Spoke with my old boss yesterday. Here is the run down:
PT position 3 days a week 8:30-5 M,W,F
No benefits at all - they may pay my parking
Would be more of a helper for overflow, probably not many of my own cases
I told her that my biggest obstacle is finding reliable, trusting PT daycare. We are already switching FT daycare facilites for C. That was already in the works before this popped up. So I have called around to places we toured and liked before C was born and no one takes PT before 18 months. Rich & I are not comfortable with a private sitter so we are stuck. We just don't want to take him to a complete strangers house when he is so little and can't tell us what is going on. I was honest and told her that was the deal.
So she is going to look at a possible FT position there. I am not sure I want to do that. I don't know if I want to do FT with all the problems and drama there again. One of the girls I worked with called last night and told me some of the drama that went on since it snowed so bad yesterday. I could handle PT with just being a helper and not in a main role and just doing my job with the headset on and be done.

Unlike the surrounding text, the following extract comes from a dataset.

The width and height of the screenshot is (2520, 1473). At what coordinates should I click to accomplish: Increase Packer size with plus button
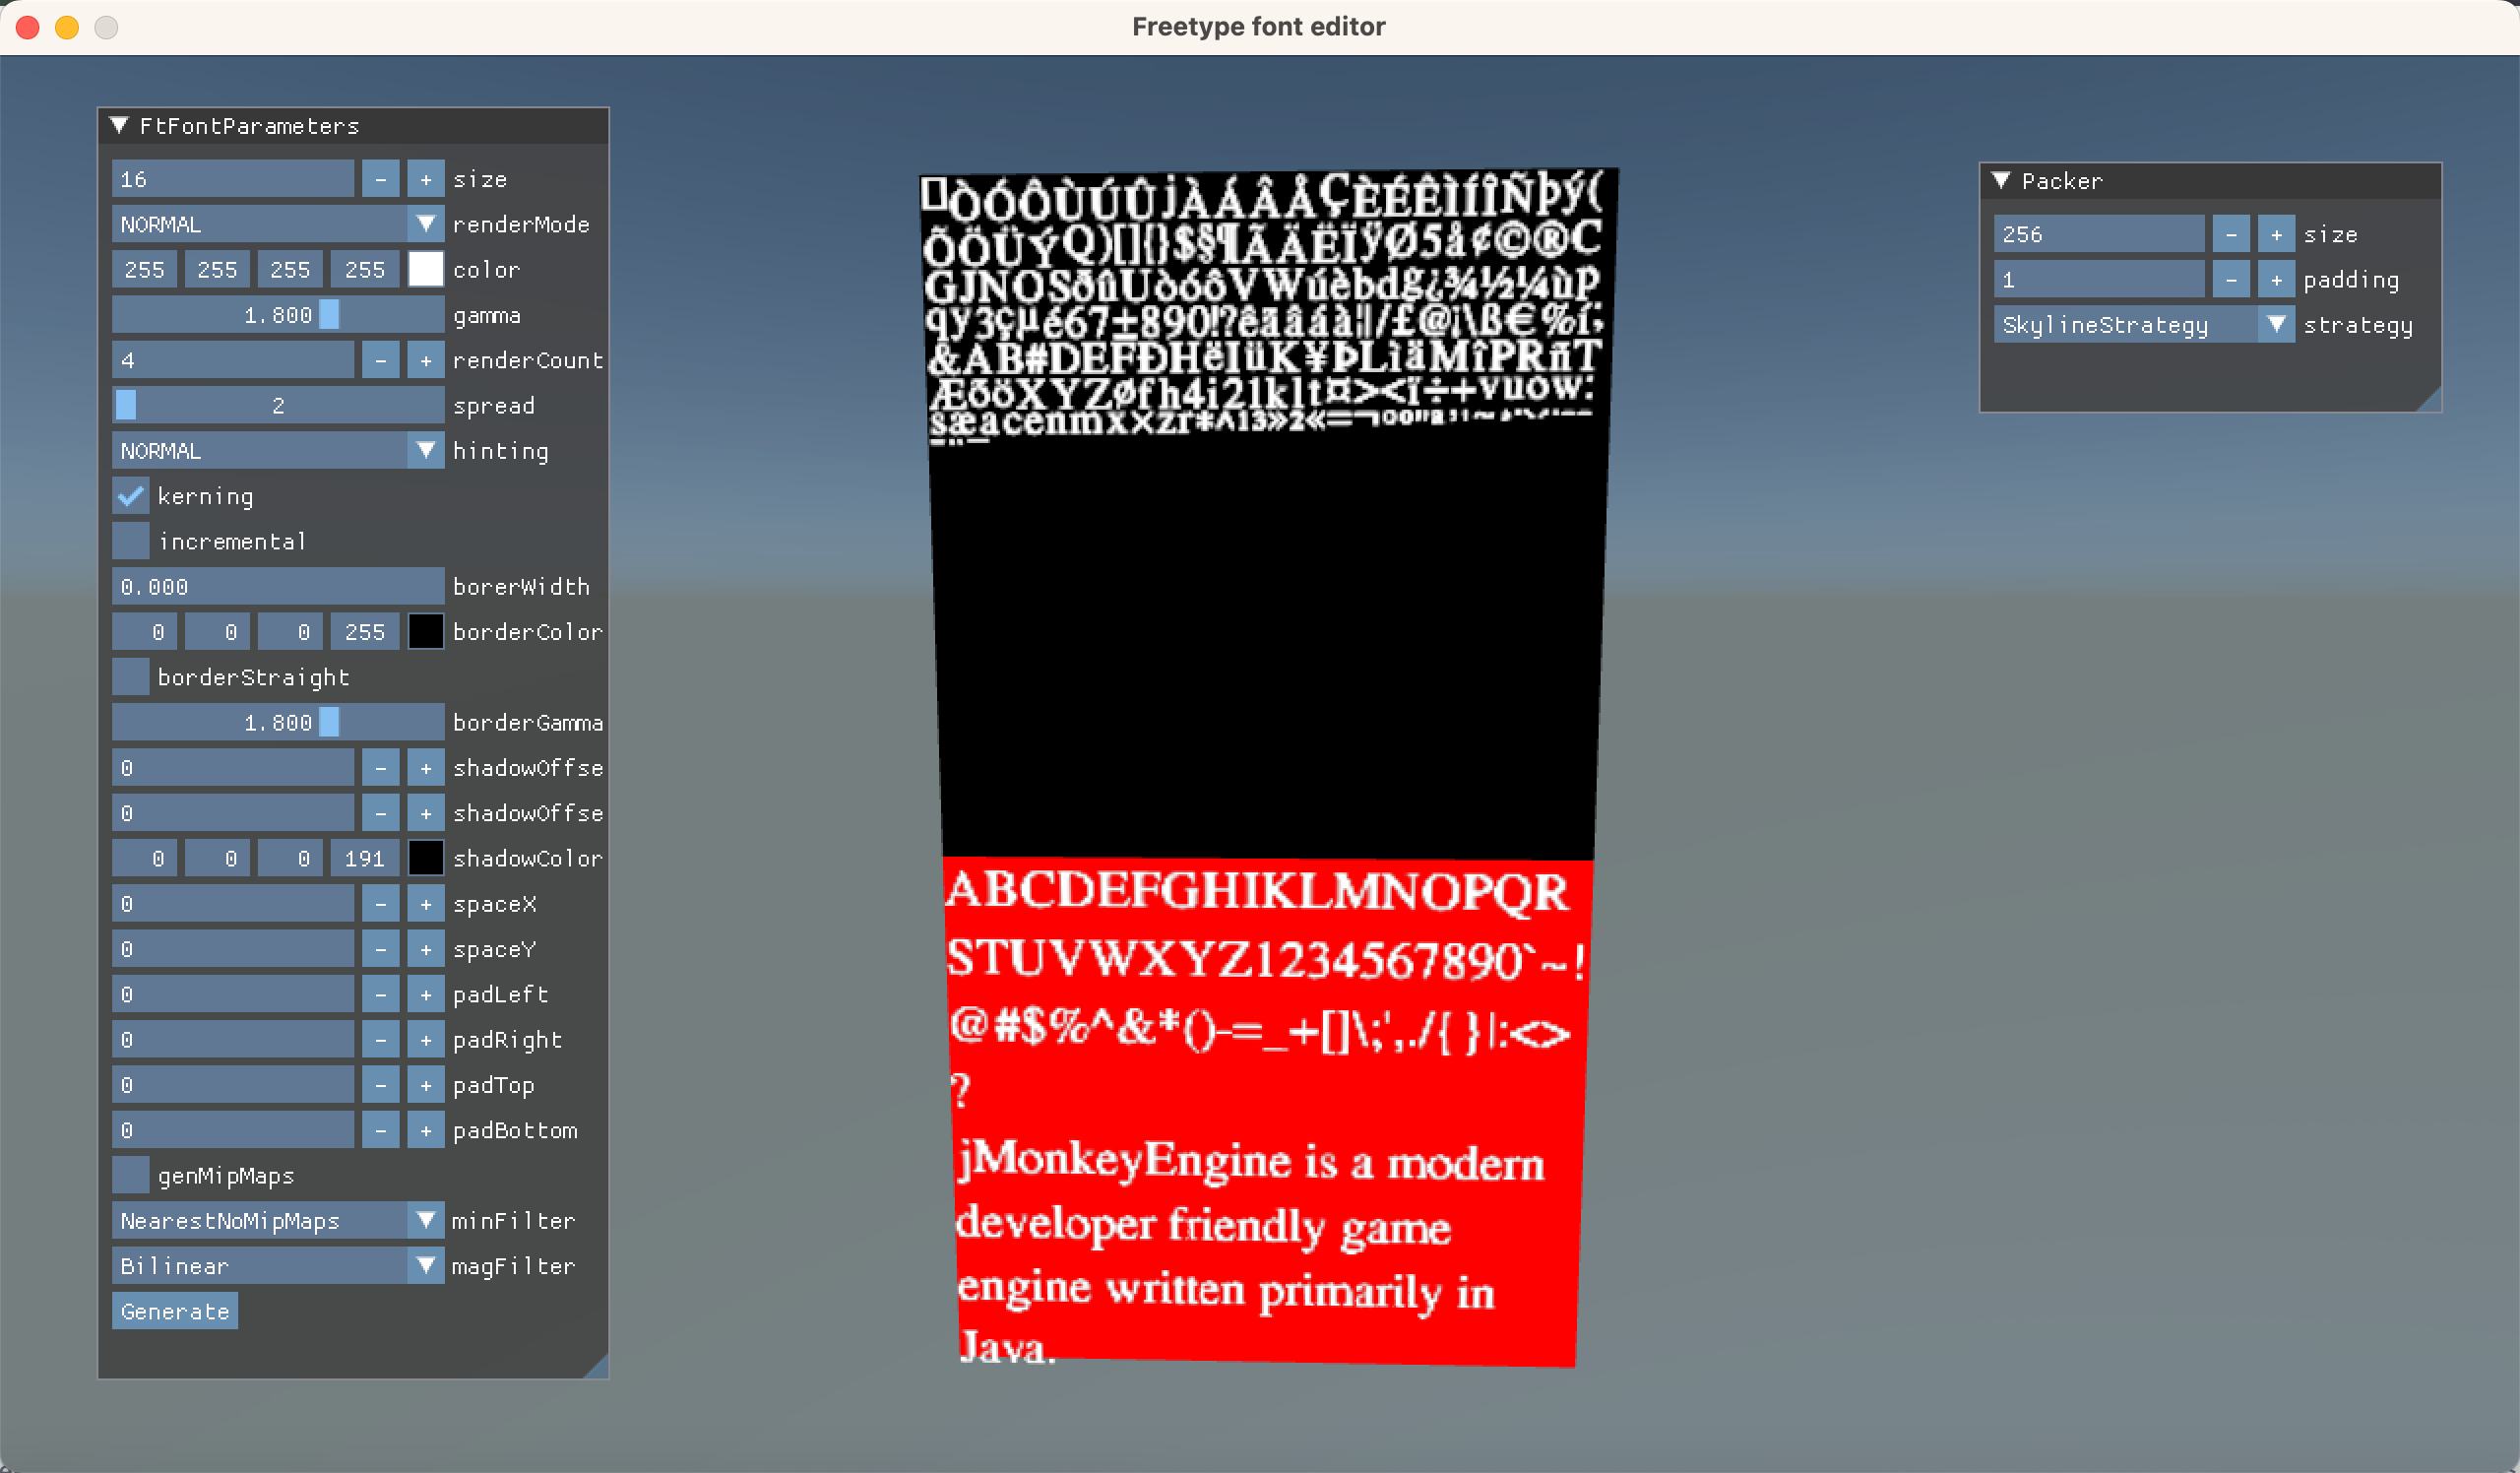[2276, 234]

Depending on what they offer me pay wise, we could do FT at a center until he was 18 months adn then drop him to PT and I would work PT during that transition time to 18 months. But every single penny I made would truly go to daycare. Is it worth it? I would have a guaranteed PT job once he was at the PT care age. Or do I wait until he is 18 months and ask to go PT at my current job?
I e-mailed my old boss this morning to tell her that I don't want her to make up a FT position for me if the work/room/money for it isn't there. I don't want to hurt anyone that is there now or get into a billable hrs problem again like when I left. So she is gonig to get with me next week after talking it over and looking at numbers.
So what is my gut telling me? PT I could go for and handle. I would still be making money (eventually) and getting out with adults to socialize. Plus 4 days a week with C!! I do not think I could handle FT again. I think the same old drama and crap would get me down and make myself and Rich miserable.
So now I wait and see what she brings back offer wise for PT and/or FT. Either way I still ahve a job (for now) that I am grateful for most days!